◆ Your assignment:
Please output exactly the part of the records below that opens with the line containing "Drains & Drain Parts [tab] (137, 1241)" and closes with the line containing "[Instagram] (26, 2410)", both lines included, and nothing else.

Material shown START

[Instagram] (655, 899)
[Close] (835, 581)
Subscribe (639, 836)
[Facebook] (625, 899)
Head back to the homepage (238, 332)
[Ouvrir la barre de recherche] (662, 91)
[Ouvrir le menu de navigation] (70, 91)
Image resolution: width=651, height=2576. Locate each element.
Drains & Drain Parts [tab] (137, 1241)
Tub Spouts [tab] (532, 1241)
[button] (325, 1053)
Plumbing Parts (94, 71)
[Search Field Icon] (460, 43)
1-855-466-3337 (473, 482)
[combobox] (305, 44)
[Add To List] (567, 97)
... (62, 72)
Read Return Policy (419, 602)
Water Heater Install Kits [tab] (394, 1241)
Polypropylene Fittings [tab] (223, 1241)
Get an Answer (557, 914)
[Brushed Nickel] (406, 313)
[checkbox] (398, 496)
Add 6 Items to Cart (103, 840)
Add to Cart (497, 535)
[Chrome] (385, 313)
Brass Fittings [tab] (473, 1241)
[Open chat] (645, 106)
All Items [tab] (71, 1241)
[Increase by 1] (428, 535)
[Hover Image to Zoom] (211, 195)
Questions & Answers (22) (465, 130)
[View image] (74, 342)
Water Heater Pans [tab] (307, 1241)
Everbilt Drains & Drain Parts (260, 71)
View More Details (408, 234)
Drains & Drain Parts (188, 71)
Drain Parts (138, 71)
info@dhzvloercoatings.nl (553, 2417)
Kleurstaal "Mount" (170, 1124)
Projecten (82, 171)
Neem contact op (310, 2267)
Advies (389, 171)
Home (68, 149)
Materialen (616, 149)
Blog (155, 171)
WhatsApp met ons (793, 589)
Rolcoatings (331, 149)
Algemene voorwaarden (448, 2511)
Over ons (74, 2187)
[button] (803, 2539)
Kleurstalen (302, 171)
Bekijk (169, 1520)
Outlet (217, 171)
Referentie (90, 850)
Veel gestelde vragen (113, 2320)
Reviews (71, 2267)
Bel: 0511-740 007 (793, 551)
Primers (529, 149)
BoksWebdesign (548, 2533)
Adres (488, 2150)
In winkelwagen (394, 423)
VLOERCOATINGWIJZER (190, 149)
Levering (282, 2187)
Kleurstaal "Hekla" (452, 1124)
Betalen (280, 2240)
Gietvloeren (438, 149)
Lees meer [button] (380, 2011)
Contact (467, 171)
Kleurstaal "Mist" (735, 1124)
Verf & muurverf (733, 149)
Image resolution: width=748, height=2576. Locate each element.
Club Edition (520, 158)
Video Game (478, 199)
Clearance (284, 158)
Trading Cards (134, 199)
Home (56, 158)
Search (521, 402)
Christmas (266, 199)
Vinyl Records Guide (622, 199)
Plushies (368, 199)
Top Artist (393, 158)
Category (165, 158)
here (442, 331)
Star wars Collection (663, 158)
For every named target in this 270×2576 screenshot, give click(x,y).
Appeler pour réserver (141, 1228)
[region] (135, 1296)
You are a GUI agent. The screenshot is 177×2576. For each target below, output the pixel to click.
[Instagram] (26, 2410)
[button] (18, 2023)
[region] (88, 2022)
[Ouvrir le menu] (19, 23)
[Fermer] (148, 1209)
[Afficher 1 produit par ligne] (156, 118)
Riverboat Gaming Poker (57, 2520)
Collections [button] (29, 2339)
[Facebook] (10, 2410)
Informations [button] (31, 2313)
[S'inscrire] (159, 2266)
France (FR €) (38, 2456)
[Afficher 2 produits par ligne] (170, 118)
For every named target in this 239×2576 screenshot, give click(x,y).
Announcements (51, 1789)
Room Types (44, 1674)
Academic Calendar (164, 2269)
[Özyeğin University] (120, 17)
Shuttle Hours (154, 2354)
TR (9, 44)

Material shown END

◆ Task response:
Drains & Drain Parts [tab] (137, 1241)
Tub Spouts [tab] (532, 1241)
[button] (325, 1053)
Plumbing Parts (94, 71)
[Search Field Icon] (460, 43)
1-855-466-3337 (473, 482)
[combobox] (305, 44)
[Add To List] (567, 97)
... (62, 72)
Read Return Policy (419, 602)
Water Heater Install Kits [tab] (394, 1241)
Polypropylene Fittings [tab] (223, 1241)
Get an Answer (557, 914)
[Brushed Nickel] (406, 313)
[checkbox] (398, 496)
Add 6 Items to Cart (103, 840)
Add to Cart (497, 535)
[Chrome] (385, 313)
Brass Fittings [tab] (473, 1241)
[Open chat] (645, 106)
All Items [tab] (71, 1241)
[Increase by 1] (428, 535)
[Hover Image to Zoom] (211, 195)
Questions & Answers (22) (465, 130)
[View image] (74, 342)
Water Heater Pans [tab] (307, 1241)
Everbilt Drains & Drain Parts (260, 71)
View More Details (408, 234)
Drains & Drain Parts (188, 71)
Drain Parts (138, 71)
info@dhzvloercoatings.nl (553, 2417)
Kleurstaal "Mount" (170, 1124)
Projecten (82, 171)
Neem contact op (310, 2267)
Advies (389, 171)
Home (68, 149)
Materialen (616, 149)
Blog (155, 171)
WhatsApp met ons (793, 589)
Rolcoatings (331, 149)
Algemene voorwaarden (448, 2511)
Over ons (74, 2187)
[button] (803, 2539)
Kleurstalen (302, 171)
Bekijk (169, 1520)
Outlet (217, 171)
Referentie (90, 850)
Veel gestelde vragen (113, 2320)
Reviews (71, 2267)
Bel: 0511-740 007 (793, 551)
Primers (529, 149)
BoksWebdesign (548, 2533)
Adres (488, 2150)
In winkelwagen (394, 423)
VLOERCOATINGWIJZER (190, 149)
Levering (282, 2187)
Kleurstaal "Hekla" (452, 1124)
Betalen (280, 2240)
Gietvloeren (438, 149)
Lees meer [button] (380, 2011)
Contact (467, 171)
Kleurstaal "Mist" (735, 1124)
Verf & muurverf (733, 149)
Image resolution: width=748, height=2576. Locate each element.
Club Edition (520, 158)
Video Game (478, 199)
Clearance (284, 158)
Trading Cards (134, 199)
Home (56, 158)
Search (521, 402)
Christmas (266, 199)
Vinyl Records Guide (622, 199)
Plushies (368, 199)
Top Artist (393, 158)
Category (165, 158)
here (442, 331)
Star wars Collection (663, 158)
For every named target in this 270×2576 screenshot, give click(x,y).
Appeler pour réserver (141, 1228)
[region] (135, 1296)
You are a GUI agent. The screenshot is 177×2576. For each target below, output the pixel to click.
[Instagram] (26, 2410)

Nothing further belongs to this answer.